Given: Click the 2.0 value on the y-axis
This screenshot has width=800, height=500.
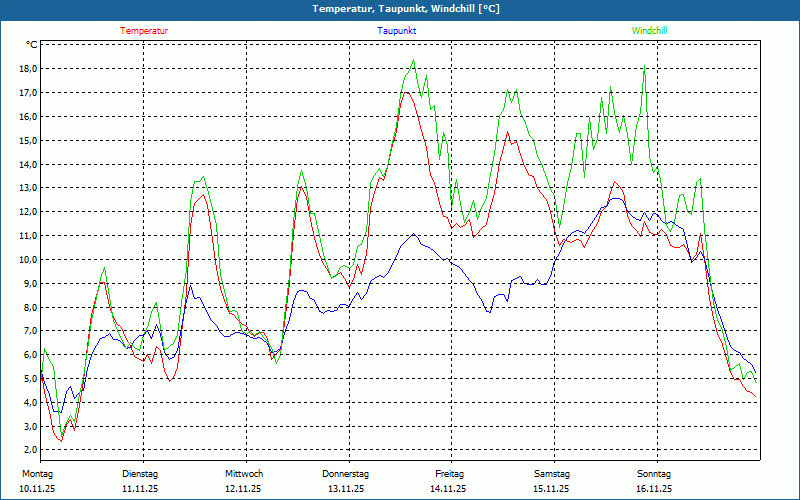Looking at the screenshot, I should coord(29,450).
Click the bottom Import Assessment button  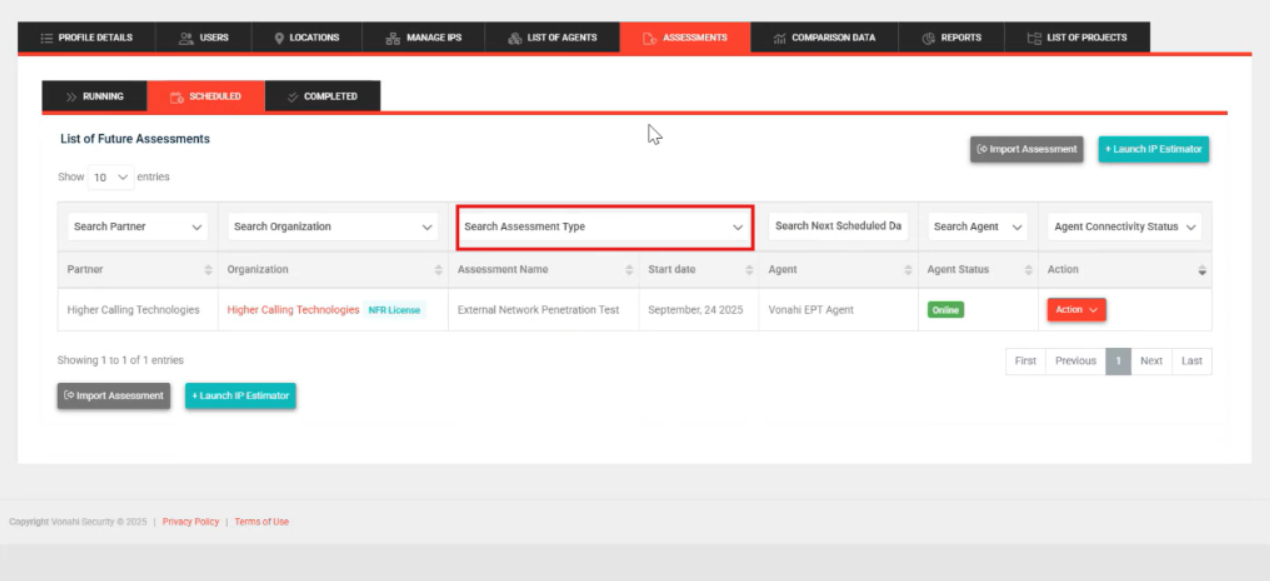click(113, 396)
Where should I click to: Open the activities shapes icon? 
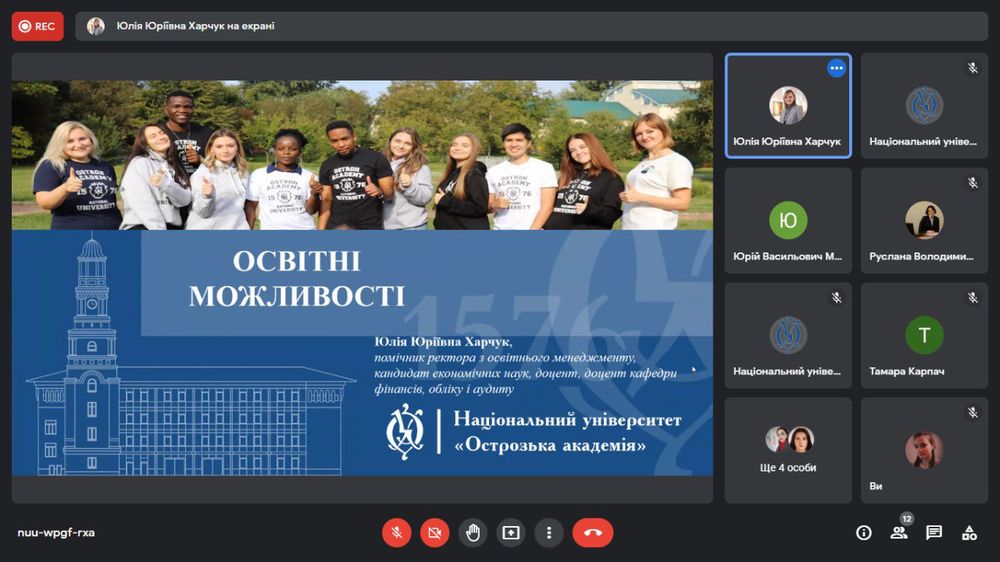tap(969, 533)
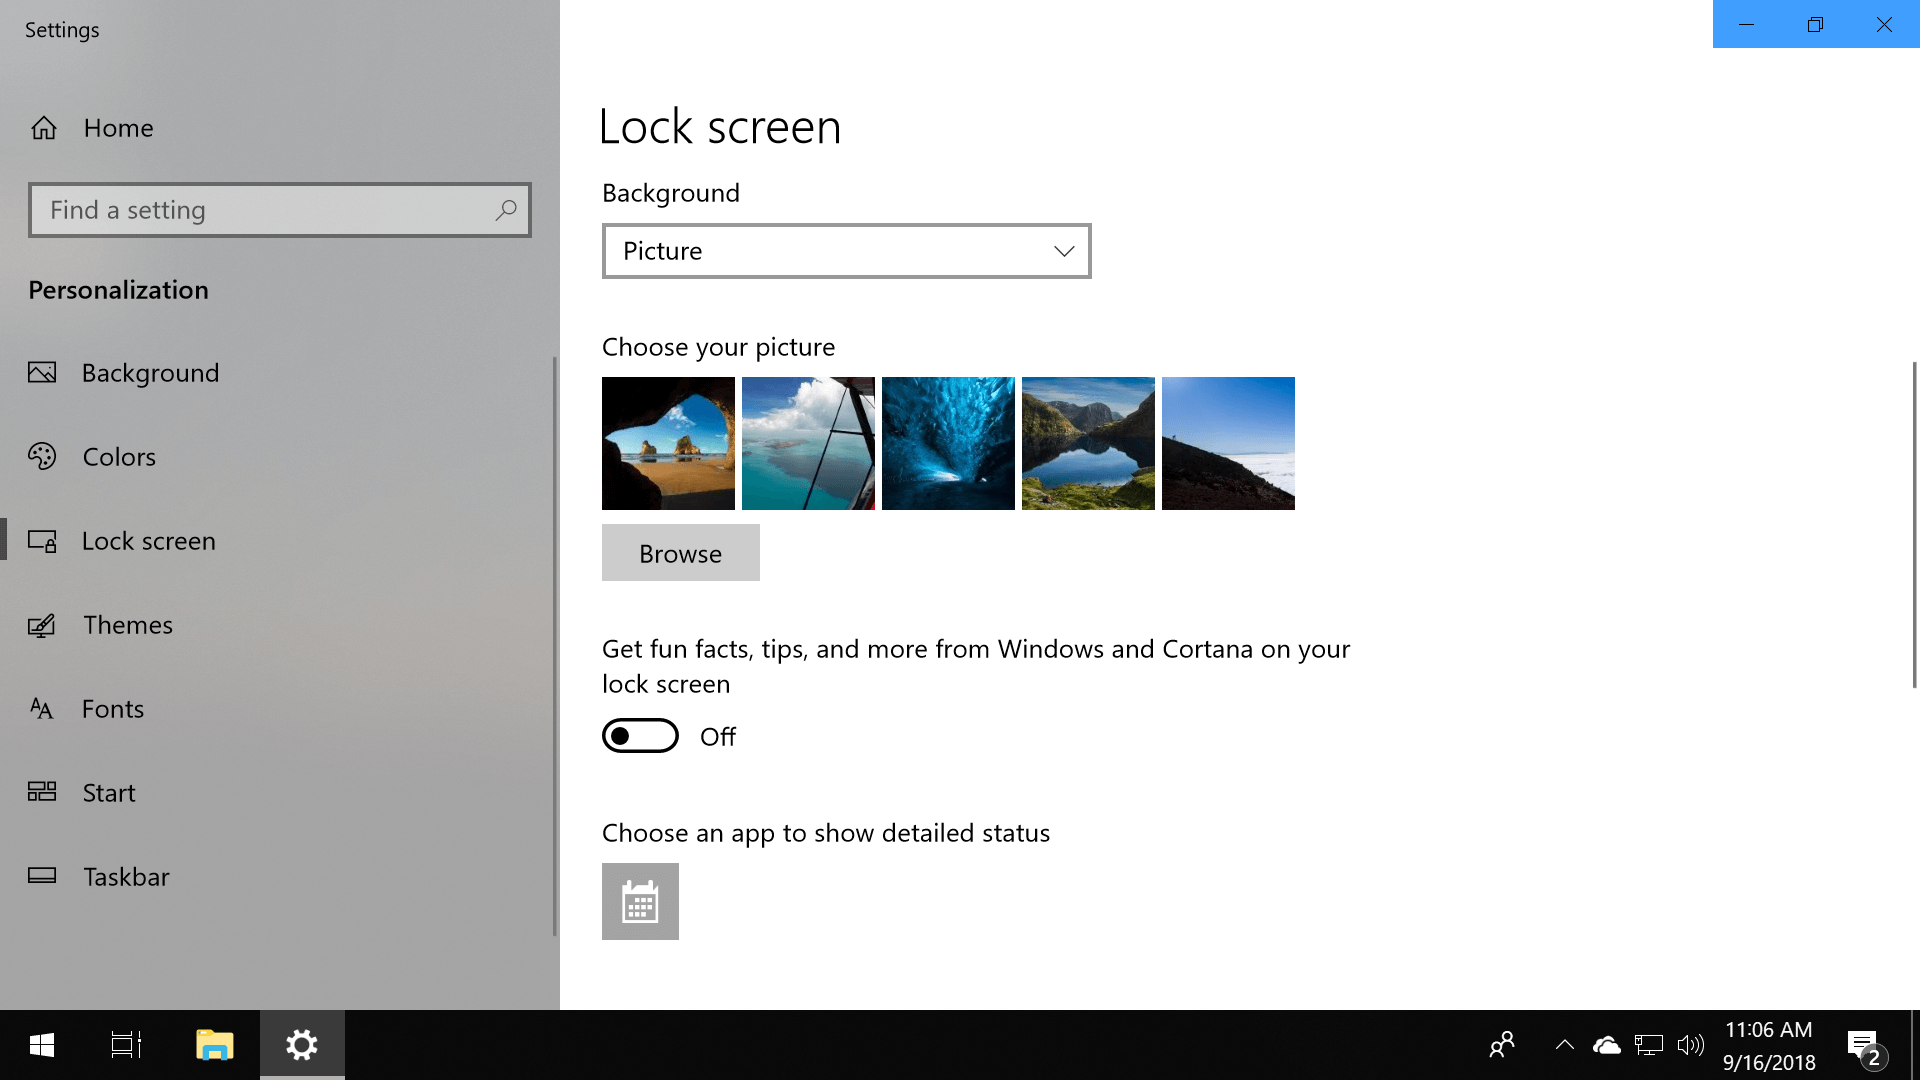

--

#### INSTRUCTIONS FOR THE TASK:
Your copy should hold exactly the lines from the one with "Where should I" through the final line of the records, both ends included, and no pictures.

#### SOLUTION TO THIS PROBLEM:
Where should I click to: Open the activities shapes icon? 
tap(969, 533)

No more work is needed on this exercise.